Reputation: 131
I have the following XML-response(s) via SRU in dublin core (of which there are several, this is one example):
<dc:title>Die EU im Einsatz gegen den Klimawandel : der EU-Emissionshandel - ein offenes System, das weltweit Innovationen fördert / [Europäische Kommission]</dc:title>
<dc:creator>Europäische Kommission</dc:creator>
<dc:publisher>[Luxemburg] : [Amt für Amtliche Veröff. der Europ. Gemeinschaften]</dc:publisher>
<dc:date>2005</dc:date>
<dc:language>ger</dc:language>
<dc:identifier xmlns:tel="http://krait.kb.nl/coop/tel/handbook/telterms.html" xsi:type="tel:ISBN">92-894-9187-6 geh.</dc:identifier>
<dc:identifier xsi:type="dnb:IDN">992017882</dc:identifier>
<dc:subject>360 Soziale Probleme, Sozialdienste, Versicherungen</dc:subject>
<dc:subject>330 Wirtschaft</dc:subject>
<dc:format>20 S.</dc:format>
</dc></recorddata><recordposition>3</recordposition></record>
I am trying to address the element <dc:identifier xsi:type="dnb:IDN">992017882</dc:identifier>, but I seem to be unable to properly do this. Since I have several of these records and some have 2, some 1, some 3 or more dc:identifier versions, I am working with a function to get the content of the xml-tags I require and am parsing it to a dataframe afterwards. This works well for elements such as dc:title, but the moment I need to also address the attributes, I am at a loss. I have tried various things, but seem to have an issue with the fact that I need to adress two namespaces (?).
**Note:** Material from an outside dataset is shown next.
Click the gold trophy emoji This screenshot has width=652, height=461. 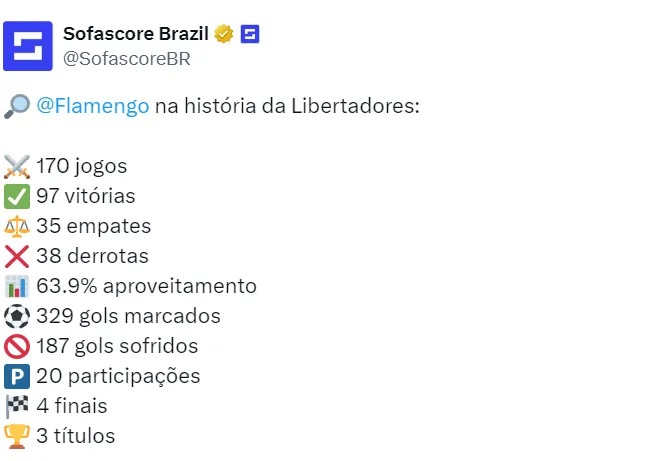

The current function looks like this:
def parse_record(record):
ns = {"dc": "http://purl.org/dc/elements/1.1/"}
xml = ET.fromstring(unicodedata.normalize("NFC", str(record)))
#idn
idn = xml.xpath(".//dc:identifier[@xsi:type='dnb:IDN']", namespaces=ns)
try:
idn = idn.text
except:
idn = 'fail'
# titel
titel = xml.xpath('.//dc:title', namespaces=ns)
try:
titel = titel[0].text
#titel = unicodedata.normalize("NFC", titel)
except:
titel = "unkown"
meta_dict = {"idn":idn, "titel":titel}
return meta_dict
I can run the function without any problems, but when I try to parse the response into a dataframe with the following code:
output = [parse_record(record) for record in records]
df = pd.DataFrame(output)
df
I get the error message: "XPathEvalError: Undefined namespace prefix"
Can anyone help?
Upvotes: 0
Views: 90
Reputation: 4462
As pointed out in comments dictionary containing namespace declarations should include definition for xsi
prefix as well:
ns = {
"dc": "http://purl.org/dc/elements/1.1/",
# should be changed depending on the namespace
"xsi": "http://www.w3.org/2001/XMLSchema-instance"
}
Upvotes: 1